第12話 逃げ場を失う

「あーあー、ったく煤だらけじゃねぇか」


フィールドブレイズは何食わぬ顔で……もっとも表情は見て取れないが、手で汚れを払うかのような仕草をしていた。


どういうことだ、間違いなく直撃していたはずだ。


確かに爆炎をこの目で見た、不発ではない。


グーテンベルクは必死に自分を納得させる答えを見つけようとしたが、到底理解が及ばなかった。


「ん?へへぇ、驚いてるな?」


視界が晴れ、先程自分に向けてロケット弾を放ってきた張本人であるグーテンベルクの間抜けな開口顔が確認できた。開いた口がふさがらない、とは正にこのことだなとリナは思った。


「これだよこれ、こんな事もあろうかとってな!」


フィールドブレイズは下腕部に装着されている菱形の装甲をマニピュレータでコンコンと叩いてみせた。

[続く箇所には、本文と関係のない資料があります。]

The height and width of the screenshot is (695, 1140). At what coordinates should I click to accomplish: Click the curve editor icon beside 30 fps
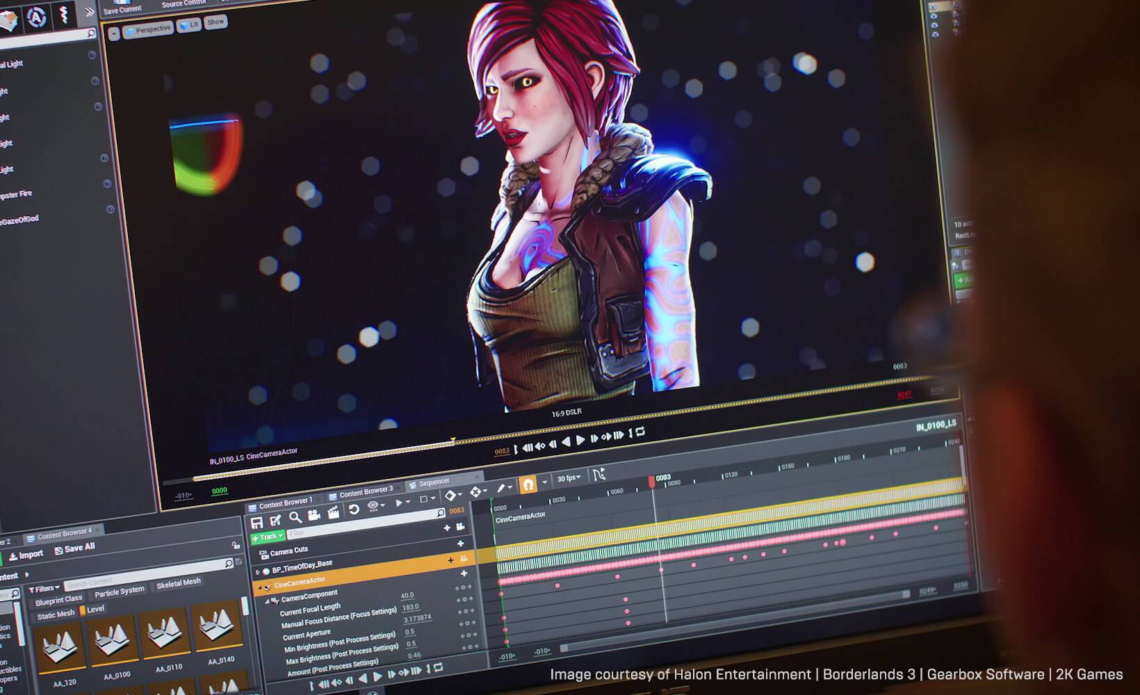[x=599, y=475]
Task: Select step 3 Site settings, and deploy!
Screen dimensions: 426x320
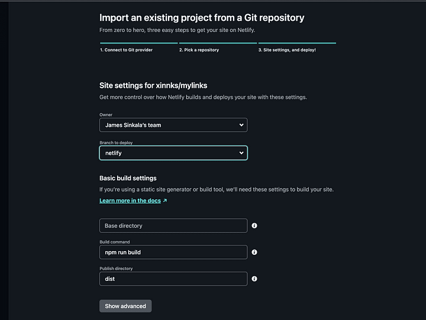Action: (287, 50)
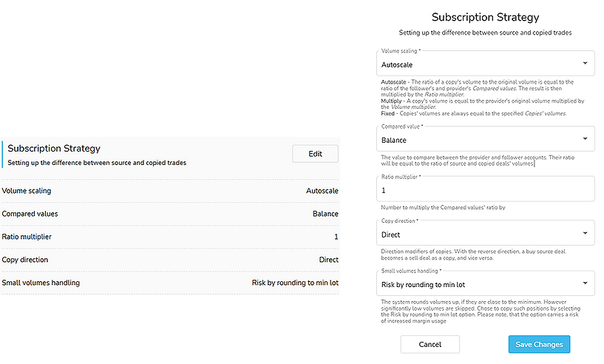Cancel the subscription strategy edits
This screenshot has width=604, height=364.
pyautogui.click(x=430, y=344)
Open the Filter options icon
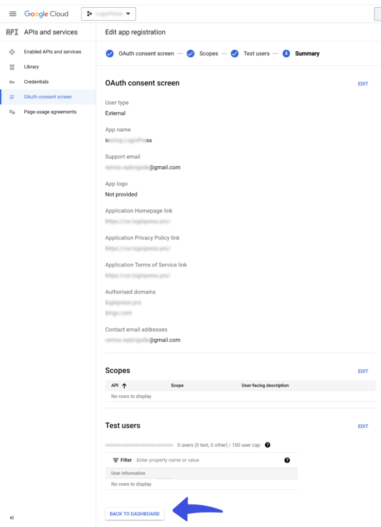 pos(116,460)
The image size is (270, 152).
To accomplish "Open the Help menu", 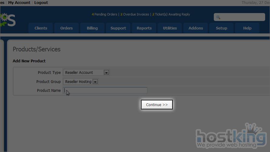I will [x=247, y=28].
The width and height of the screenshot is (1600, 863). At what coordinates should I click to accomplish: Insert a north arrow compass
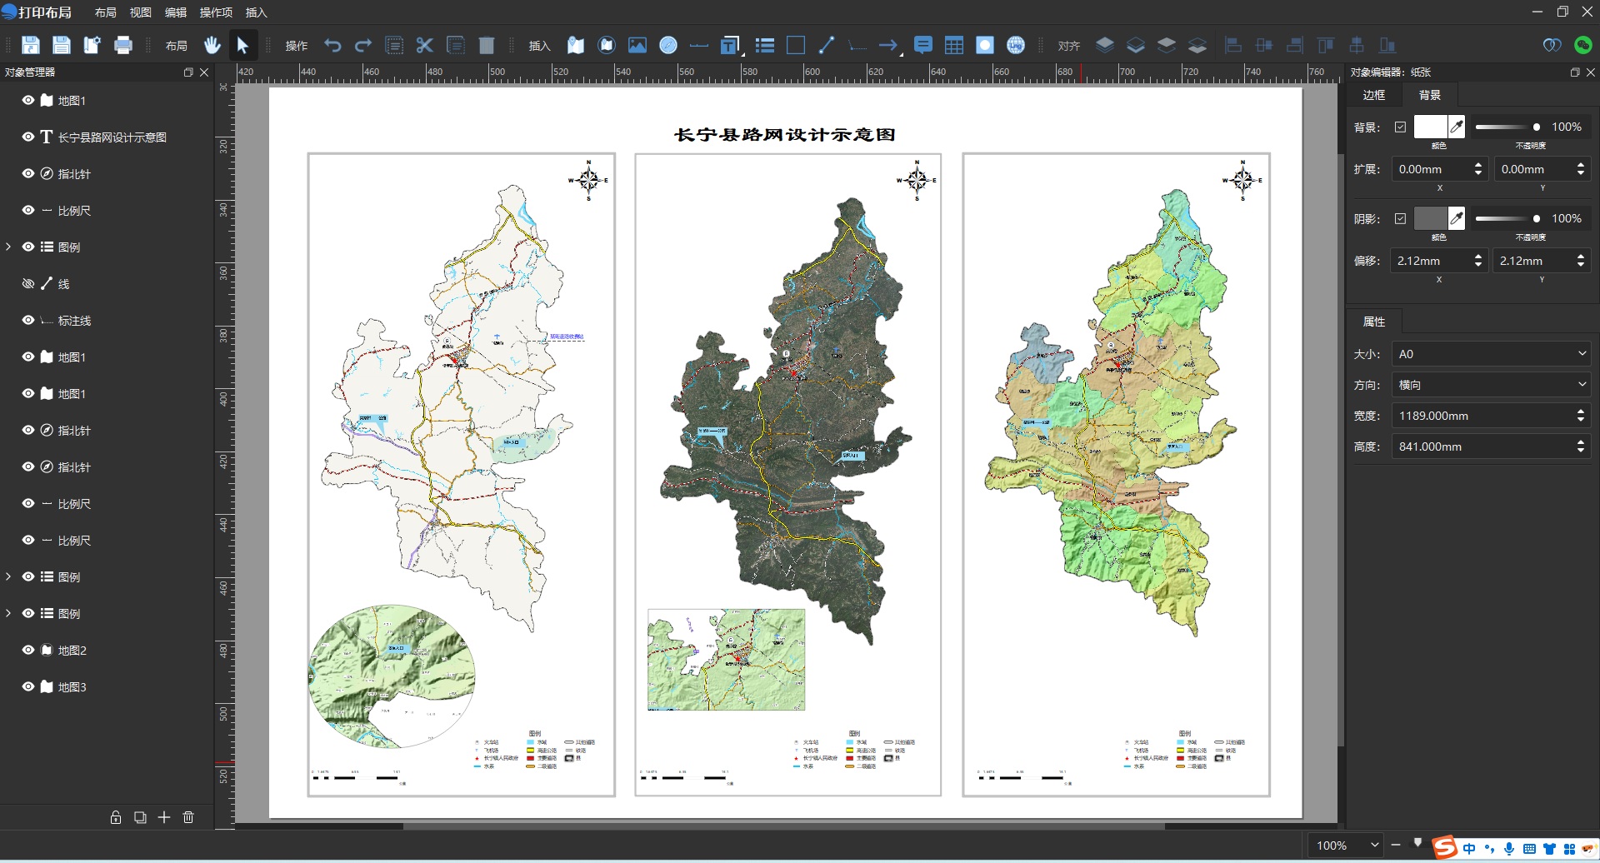[x=668, y=46]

そこが一番ひどく煤焦げていることからもロケット弾が着弾したのはまずそこと見て間違いなかった。


「シールドってやつだ。ロボットにゃお約束の装備だな」


そもそも避ける事に重点が置かれているフィールドブレイズには軽量化を優先した結果ほとんど耐弾性能は備えられていない。


その中で唯一フレキシブルに稼働する腕部と脚部にのみ、重装甲化したシールド部が設置されていた。


「チッ、即席避弾経始たぁ器用な真似しやがる……」


疑問に合点が行ったグーテンベルクは脱力してシートに深くもたれこんだ。


「どうしますか?」


「態勢を立てなおせ、隙を作ればあるいは、な」


内心、完全に威勢を削がれていた。


恐らく、この場であのロボット・フィールドブレイズを接収することは現状不可能だ。何しろ現状でこれ以上グーテンベルクたちには打つ手がない。


このまま下手に洗車とロボットのサーカスショーを続ければ、装備や人員をいたずらに損耗しかねない。なにぶん、相手のスペックが未知数な上に十分な装備もない。


いや、そもそも稼働状態の巨大人型ロボットに対処出来うる装備とは何だ?


あまりにも前例がなさすぎるではないか。


グーテンベルクは、作戦を根本から見直さなければならない事態に直面していた。